Description of the task:
Going through the lines below, tally those that include "agent", and give only the number.
▶
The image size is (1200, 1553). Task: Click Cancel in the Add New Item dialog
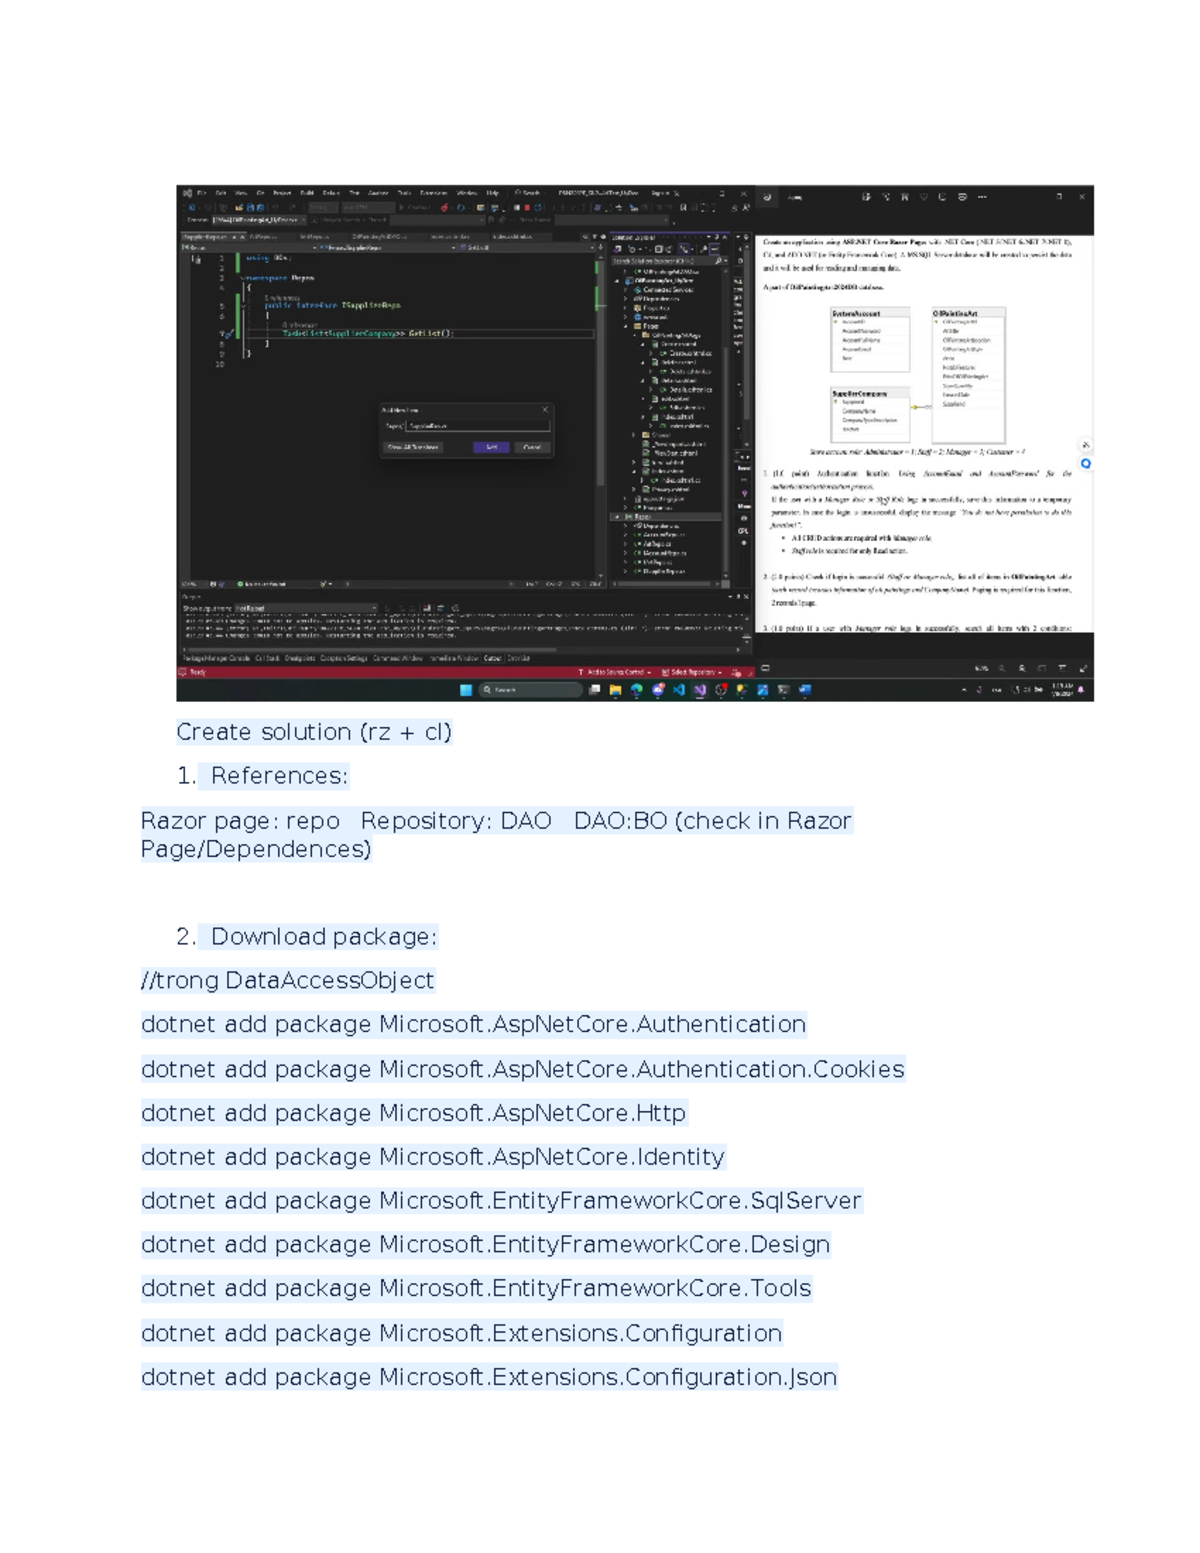coord(532,447)
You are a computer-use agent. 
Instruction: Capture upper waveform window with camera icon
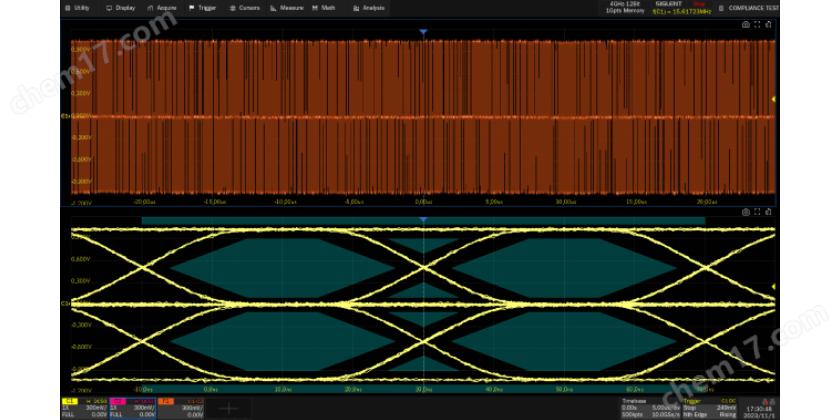(745, 24)
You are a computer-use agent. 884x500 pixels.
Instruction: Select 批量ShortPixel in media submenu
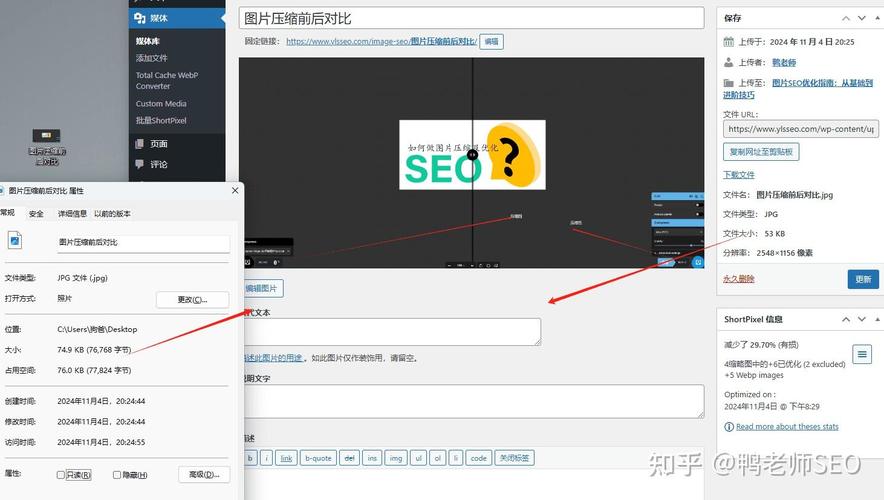[161, 121]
◀
Task solution:
2